ROANOKE TIMES

                         Roanoke Times
                 Copyright (c) 1995, Landmark Communications, Inc.

DATE: SUNDAY, April 11, 1993                   TAG: 9304110034
SECTION: VIRGINIA                    PAGE: D-1   EDITION: METRO 
SOURCE: Ed Shamy
DATELINE:                                 LENGTH: Medium


GIVE YOU A SCHLANGER FOR A TOTA

During last week's gala Frank Tota send-off, hordes of human smidgens regaled the Roanoke school chief with trinkets.

Students sang and performed skits, mimicked Tota and offered testimonials to ensure that when he leaves his job here after a dozen years Tota will remember the people whose lives he touched.

Perhaps the most significant gift of all was a life-sized cutout of Frank Tota.

There are people in Washington, D.C., who pocket significant salaries with life-sized cutouts. Tourists pay to have their photographs snapped next to the scale models of Bill Clinton, George Bush, and Ronald Reagan.

While the market for photos with a Frank Tota cutout might be a bit soft right now, there lurks here a real potential.

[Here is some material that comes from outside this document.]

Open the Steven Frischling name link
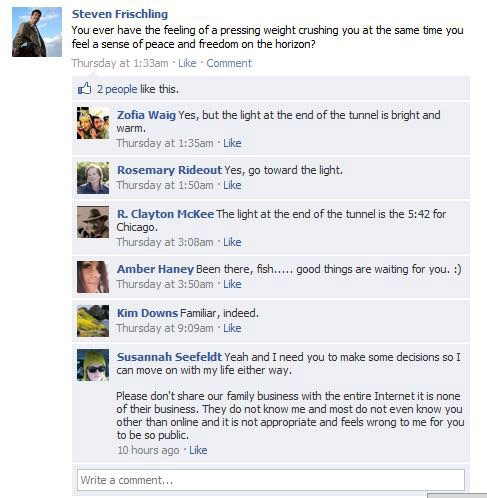The width and height of the screenshot is (487, 498). click(120, 14)
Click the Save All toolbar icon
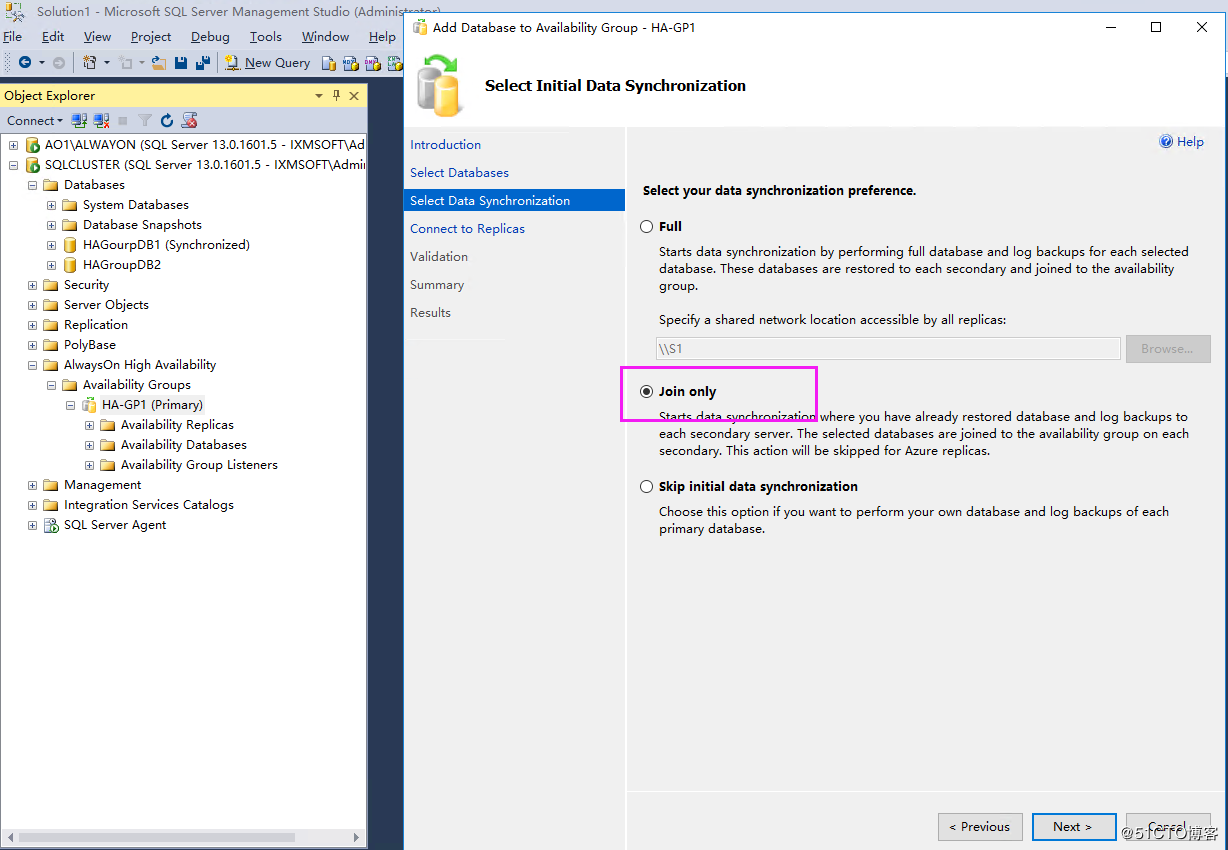The image size is (1228, 850). pyautogui.click(x=204, y=62)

Life-sized cutouts of popular or notorious Roanoke Valley figures could be the newest wrinkle on the trading card front. There are baseball, football, basketball and hockey cards. There are race-car cards, serial-killer cards, Andy-Griffith cards, Iran-Contra cards and dog cards.

The card market may be near saturation, but the cutout trade is blooming.

"Hey, kids! Collect the whole set! The rich, the famous, the powerful and the disgraced of Western Virginia! Swap 'em with your friends!"

Each card is a lifelike, to-scale replica of the genuine article.

Written on the back side - not the backside - of each cutout would be some career statistics and one chatty bit of trivia about the "player's" career on the local scene.

Frank Tota. Born: Hoboken, N.J.; Married, two children; Superintendent, Roanoke public schools, 1981-1993. Frank took a piece of Roanoke with him when he left for the top school post in Dobbs Ferry, N.Y. - a $35,000 annual retirement bonus!

The Tota card will fetch two Elmer Hodges on the open market, though the Hodge card back side quip will be coveted by collectors: Elmer reigned as Roanoke County administrator as the county committed to millions of dollars in public-works projects. To save nickels and dimes, he withheld basic benefits - pensions, health insurance, vacation - from a dozen county employees by considering their 40-hour work-weeks as temporary assignments!

Most valuable now would be Joel Schlanger rookie cutouts; pre-Explore Bern Ewerts; and Mike Kavanagh cutouts depicting the former Roanoke County sheriff in full uniform. (Mike got really mad once when pranksters put a plywood cow cutout on the roof of his office!)

Bob Herbert and Lee Eddy cutouts would be large, but not as big as the George Lynch stand-up: "George could have garnered Roanoke some much-needed publicity when he led the University of North Carolina to the NCAA basketball championship in 1993. But do you think he mentioned his hometown once on national television? Nooo."

One George Lynch would be worth nine Warner Dalhouses: "Before disappearing from view, Warner presided over a pretty big local business."

And a single Dalhouse would bring three Jens Soerings: "Wherever he is, he's still maintaining his innocence." Which could be the same inscription as the Dennis West card.

You'd need 45 Dennis West cards to get a Tota.